The naiveté of some of these selfish monsters is hard to fathom.
With hardly a blush some of them will admit to removing as much as twenty-five per cent of their incomes for their own pleasures in the form of golf, fishing, drinking, or some other activity unshared with the family.
A young woman must be very careful not to give her heart to any man, until she is certain he is responsible and unselfish. What is his attitude about money? Does he spend the greater part of his income before marriage merely on his personal gratification?
Many girls have been deceived into thinking that a young man was generous and unselfish, because he seemed to throw his money around freely. Many disillusioned wives have had to come too late to the realization that he was throwing his money around pretty much on himself.
The good times which he gave her were good times which he gave himself as well, and her good time was incidental to his. These characters save nothing for their future marriages.
It takes sacrifice to forego present pleasure in order to have the wherewithal to begin married life. The man who was unable to deny himself by saving for his marriage may rise to the occasion during marriage. But he may not. He is a poor risk. His happy-go-lucky attitude about money is as likely to carry over into married life. With a situation like this, heartaches more than companionship will be her lot.
The ideal husband made the choice where his real happiness rested. He gave up his pre-marriage pleasures as being inconsequential in comparison to his new found happiness.

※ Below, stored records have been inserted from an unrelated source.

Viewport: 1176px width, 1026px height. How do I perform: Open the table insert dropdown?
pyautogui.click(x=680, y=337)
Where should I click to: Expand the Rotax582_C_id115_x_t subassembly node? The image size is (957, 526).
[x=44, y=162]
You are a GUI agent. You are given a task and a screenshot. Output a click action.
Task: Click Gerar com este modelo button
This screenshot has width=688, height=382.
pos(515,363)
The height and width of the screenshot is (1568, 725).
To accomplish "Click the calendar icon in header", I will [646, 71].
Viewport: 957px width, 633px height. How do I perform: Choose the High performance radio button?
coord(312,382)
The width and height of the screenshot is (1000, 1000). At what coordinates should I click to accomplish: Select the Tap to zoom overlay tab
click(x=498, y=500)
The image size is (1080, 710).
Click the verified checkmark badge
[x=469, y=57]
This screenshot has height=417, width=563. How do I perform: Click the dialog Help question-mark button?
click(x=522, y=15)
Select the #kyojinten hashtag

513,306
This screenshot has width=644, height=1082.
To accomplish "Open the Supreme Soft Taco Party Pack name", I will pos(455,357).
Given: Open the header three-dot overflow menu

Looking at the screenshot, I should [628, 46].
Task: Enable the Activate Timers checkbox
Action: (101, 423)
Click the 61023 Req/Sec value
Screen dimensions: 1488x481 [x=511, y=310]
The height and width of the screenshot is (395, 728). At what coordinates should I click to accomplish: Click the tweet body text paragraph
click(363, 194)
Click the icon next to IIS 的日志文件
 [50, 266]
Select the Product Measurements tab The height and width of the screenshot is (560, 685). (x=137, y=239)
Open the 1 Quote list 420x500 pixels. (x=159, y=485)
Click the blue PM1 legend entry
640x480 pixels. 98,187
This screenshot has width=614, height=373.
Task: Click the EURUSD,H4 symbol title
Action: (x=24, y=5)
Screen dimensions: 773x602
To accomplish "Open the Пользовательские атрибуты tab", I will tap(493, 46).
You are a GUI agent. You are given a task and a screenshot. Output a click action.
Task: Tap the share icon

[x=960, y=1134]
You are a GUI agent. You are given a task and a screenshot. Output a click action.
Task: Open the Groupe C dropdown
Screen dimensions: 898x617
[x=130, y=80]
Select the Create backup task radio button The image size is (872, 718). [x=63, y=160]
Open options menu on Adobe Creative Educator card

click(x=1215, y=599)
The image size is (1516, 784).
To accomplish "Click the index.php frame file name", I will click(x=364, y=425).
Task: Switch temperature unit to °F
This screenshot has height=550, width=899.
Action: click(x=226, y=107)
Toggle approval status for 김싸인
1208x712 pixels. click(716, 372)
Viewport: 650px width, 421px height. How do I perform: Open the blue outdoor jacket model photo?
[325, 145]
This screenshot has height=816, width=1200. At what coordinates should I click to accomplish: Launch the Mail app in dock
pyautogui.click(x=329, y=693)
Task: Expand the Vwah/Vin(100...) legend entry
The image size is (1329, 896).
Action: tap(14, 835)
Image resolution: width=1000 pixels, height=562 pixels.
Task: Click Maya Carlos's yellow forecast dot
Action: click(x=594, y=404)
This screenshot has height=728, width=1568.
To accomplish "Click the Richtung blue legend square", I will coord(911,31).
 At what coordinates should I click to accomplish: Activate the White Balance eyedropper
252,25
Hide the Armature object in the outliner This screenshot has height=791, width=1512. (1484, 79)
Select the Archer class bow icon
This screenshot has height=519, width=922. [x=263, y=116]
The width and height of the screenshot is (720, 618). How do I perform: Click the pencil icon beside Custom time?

He cast his lot with his wife and their children.
To curb himself from previous pleasures, even such innocent and seemingly unselfish customs as the exchange of expensive gifts with every relative in sight, required sacrifice. The sacrifice was rewarded by a growth in love. There was no other way in which love could develop.
The ideal wife was sensitive to her husband’s struggle to adapt himself to a new way of life, not only because she loved him but because she was faced with the same problem of change.
She too had to forego the pre-marriage butterfly existence of spending right up to her income with no provision for future contingencies and necessities. She, even more than her husband, was interested in saving for the down payment for their new home.
The home was to be her work shop. If it should be inadequate for the needs of her family, she would be the one to suffer most. If she was pigeon-holed in a cliff dwellers’ apartment building, she found the confinement of herself and the children nerve wrecking.
How could she keep an eye on the children in their third-floor flat, as she ground out a week’s laundry in the dingy basement with an old broken down washing machine? Obviously then, she had more motive than her husband for putting aside cash for the building of a better day.
Yet we meet young wives who are still too immature for marriage.
One situation occurs to illustrate the lack of an effort on the part of the wife to be a real helpmate in this question of money. She visioned herself as something of a glamour girl. Wishing to have her pie and eat it at the same time, she wanted to continue her night clubbing along with her new married life.
Her main objective each day seemed to be to rest up for the night’s activities. As soon as dinner was finished, she was raring to go. Tonight it was the Panther Room; tomorrow it had to be the Leopard Room at some downtown hotel.
For some weeks the husband made a gallant effort to satiate her girlish whims in this direction of frivolous entertainment. Then he began to run down at the heels. His work was suffering. Moreover, he saw that he could not continue the squandering of money at this merry clip.
His first efforts to reason with her brought the rejoinder that he no longer was any fun. When he finally put his foot down and said that they had to stop the silly business, she became petulant. She could not be serious with him. She simply would not bother her pretty little head about finances. Did he not love her anymore?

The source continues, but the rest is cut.